*What the task asks:* When you reach the line containing "You are a GUI", start transcribing exactly and continue through the last line of the data, skipping every picture.
◇ ◇ ◇
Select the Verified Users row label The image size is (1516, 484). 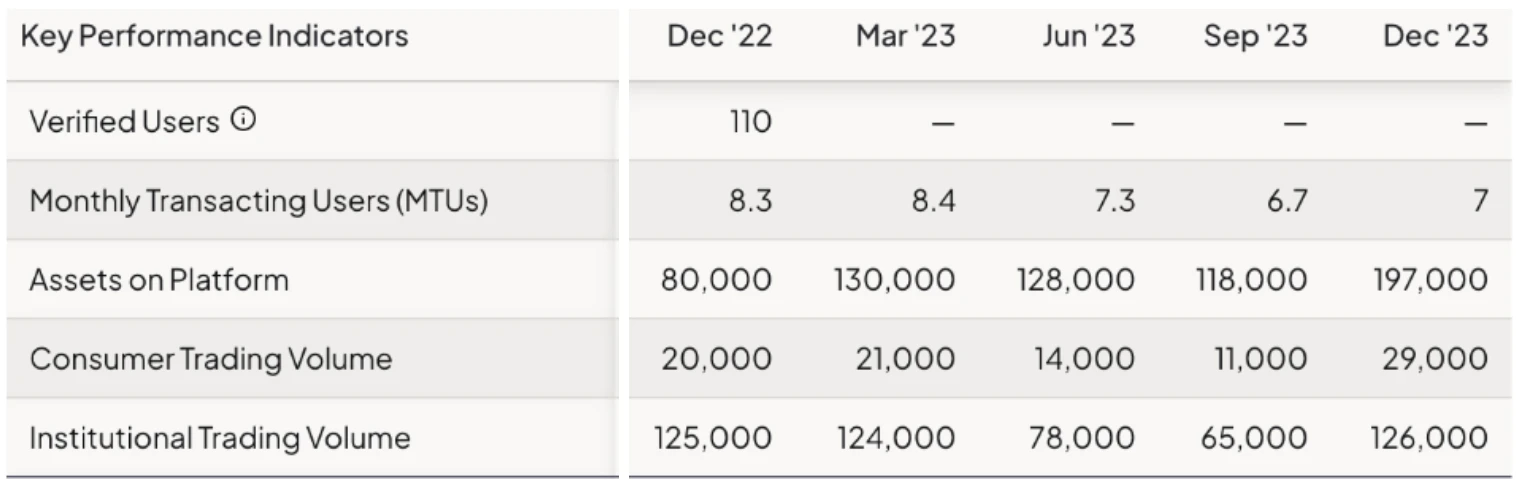124,122
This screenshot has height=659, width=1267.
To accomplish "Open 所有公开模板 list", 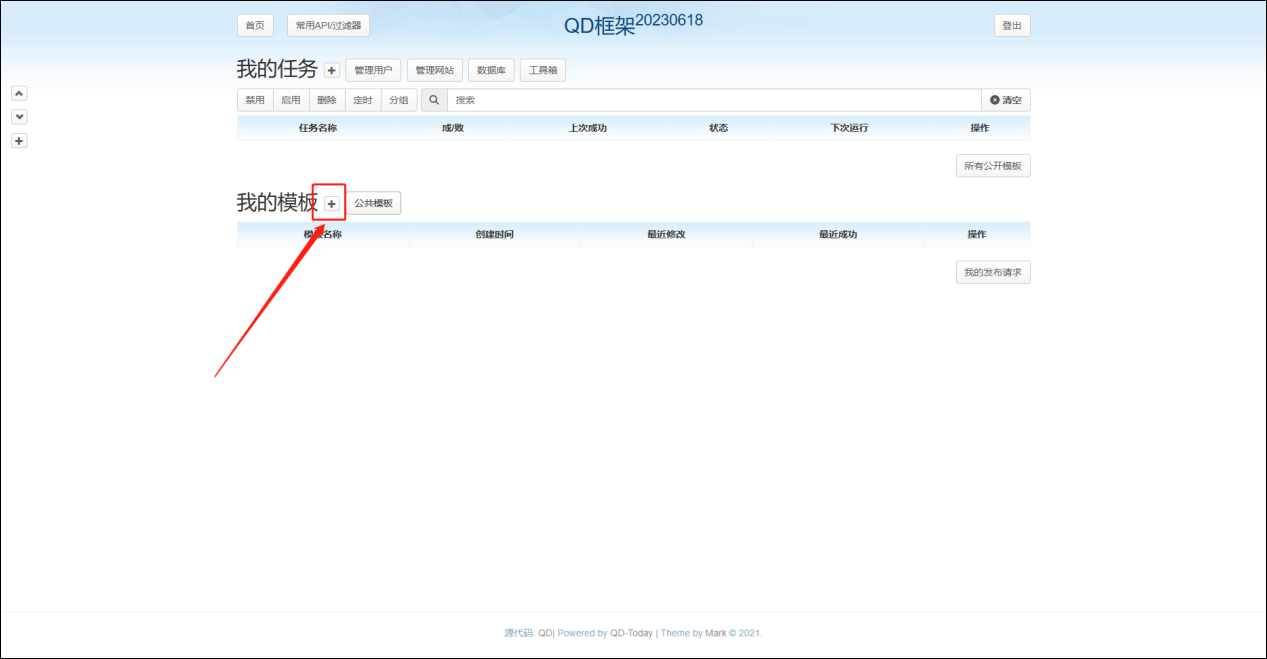I will coord(992,166).
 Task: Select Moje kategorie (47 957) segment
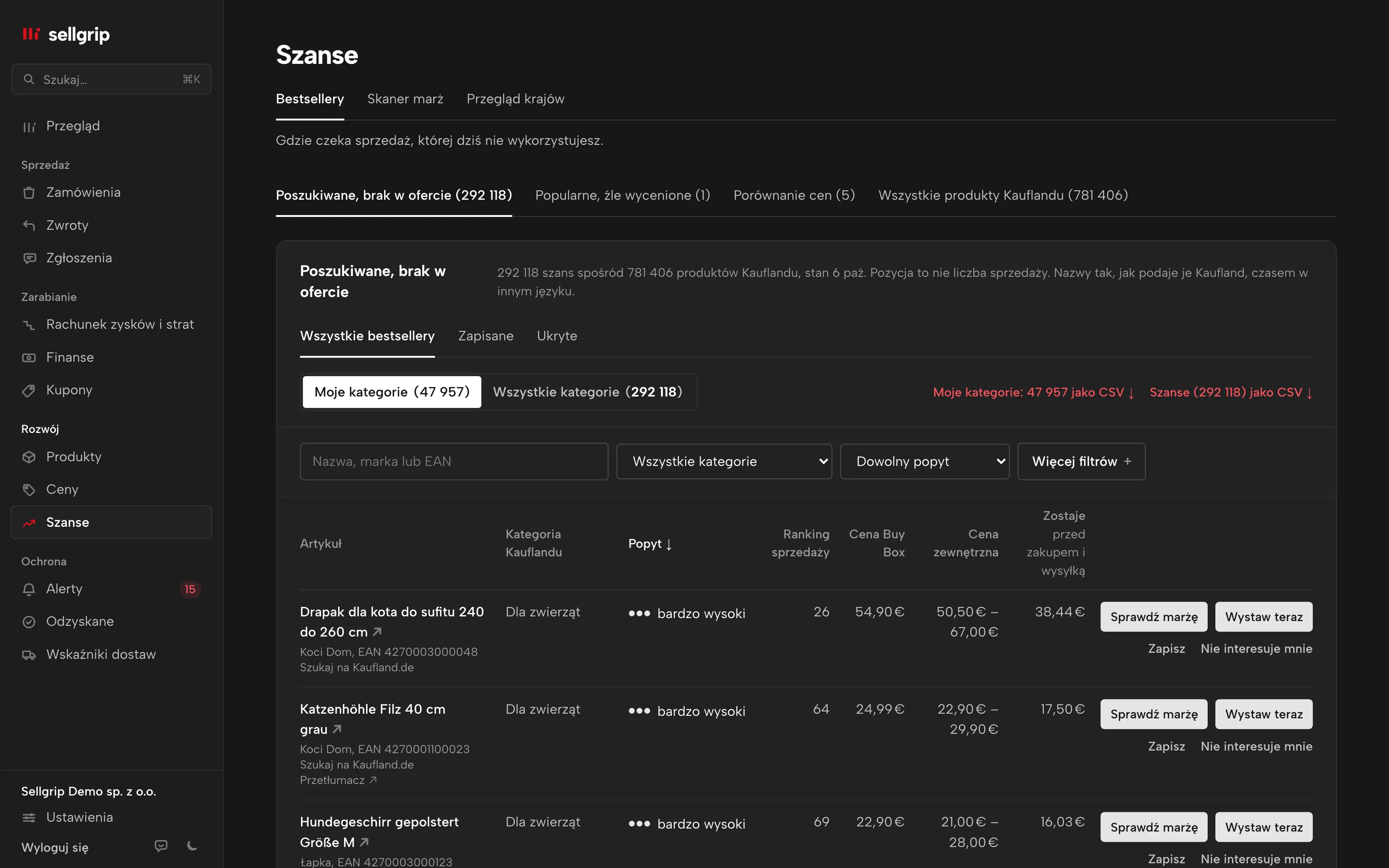(392, 392)
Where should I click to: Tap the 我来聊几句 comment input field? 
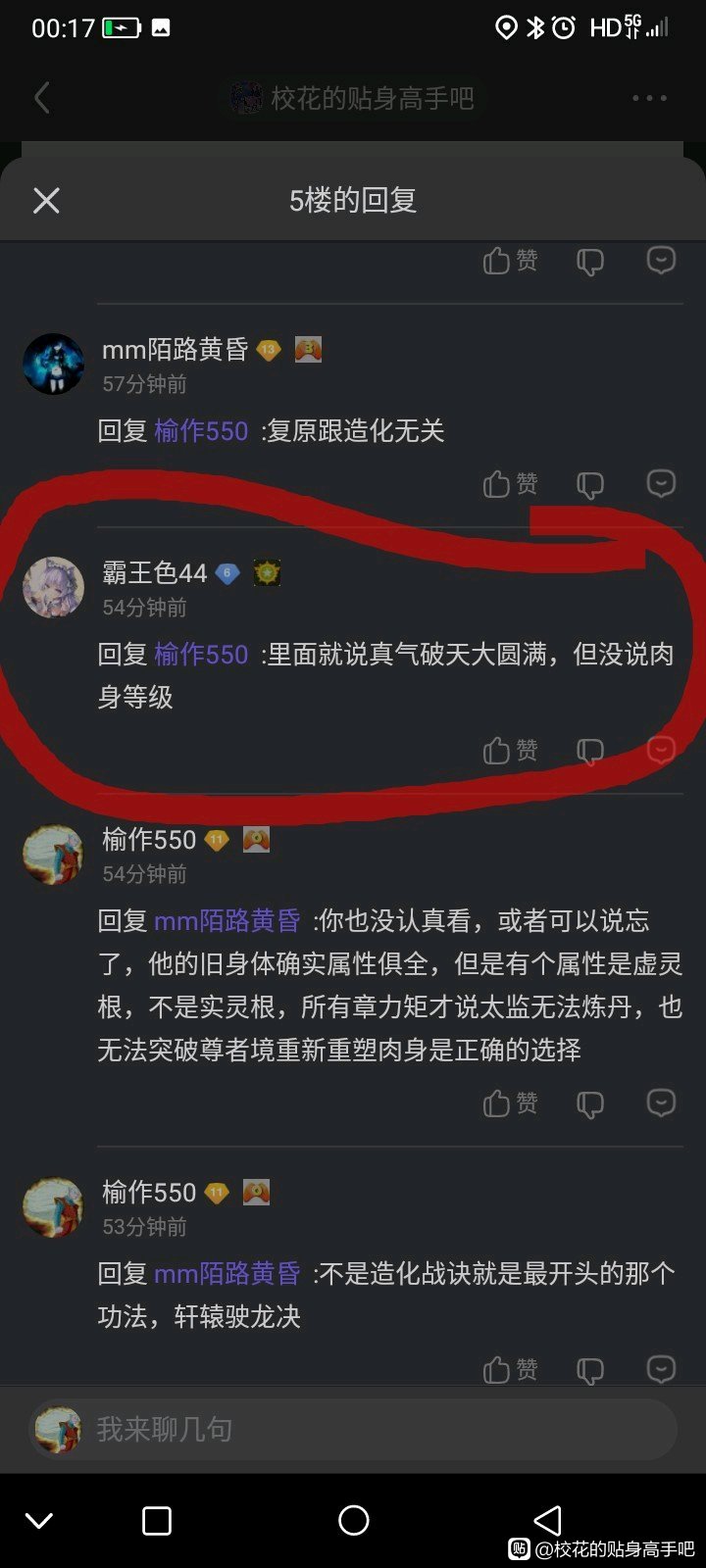[353, 1430]
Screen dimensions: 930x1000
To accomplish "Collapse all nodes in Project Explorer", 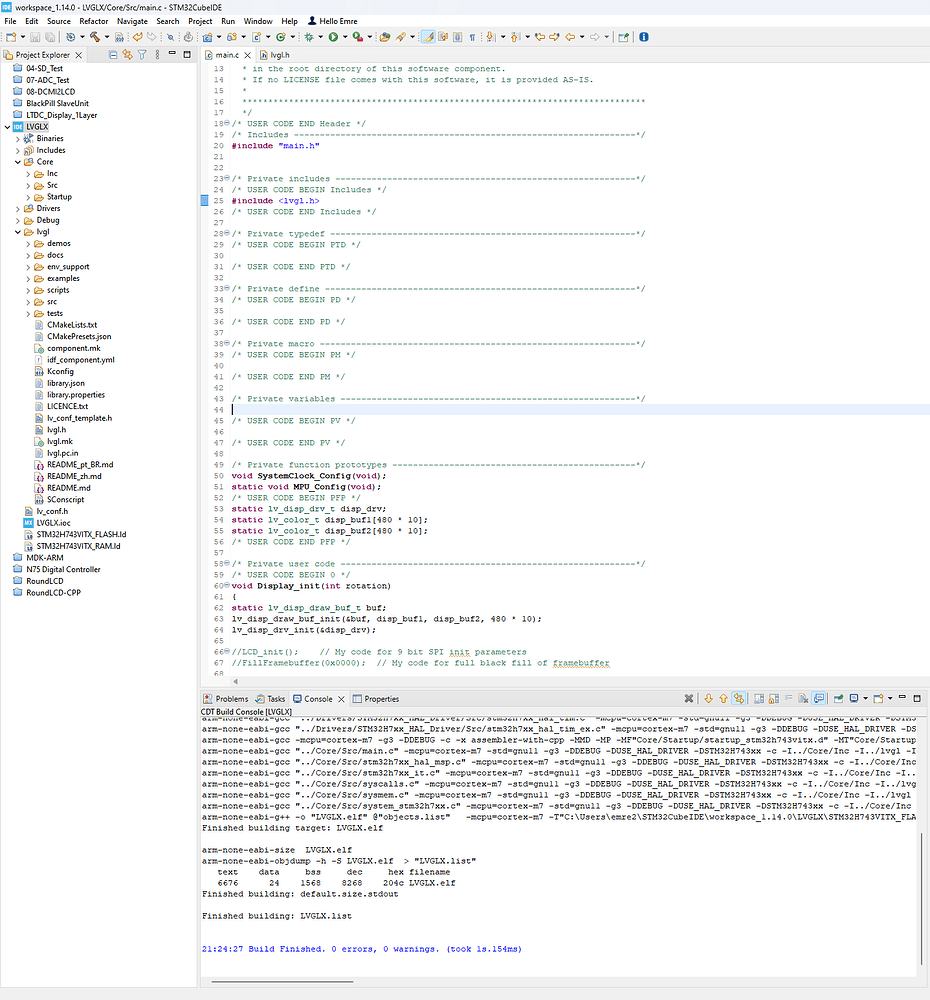I will pos(113,54).
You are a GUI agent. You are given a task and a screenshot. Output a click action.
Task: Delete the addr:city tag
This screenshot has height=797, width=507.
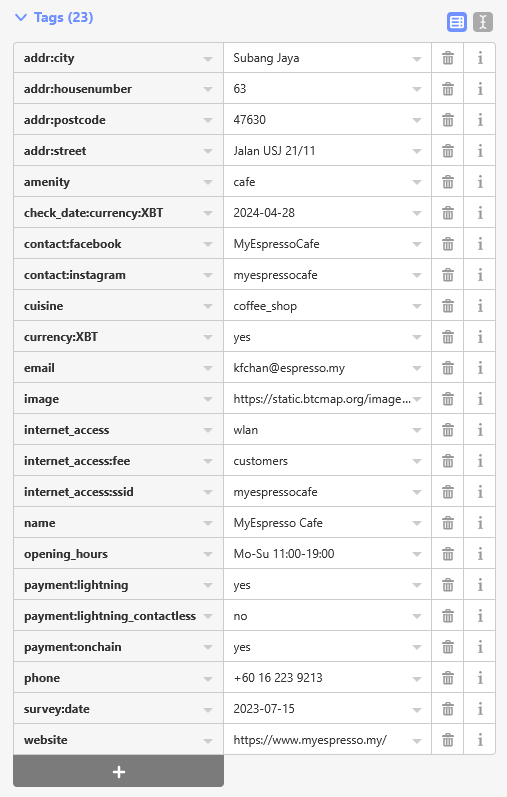[x=448, y=58]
◇ ◇ ◇
*Answer to this exercise:*
You are a GUI agent. You are given a task and a screenshot. Output a click action.
Task: Delete the addr:city tag
This screenshot has height=797, width=507.
[x=448, y=58]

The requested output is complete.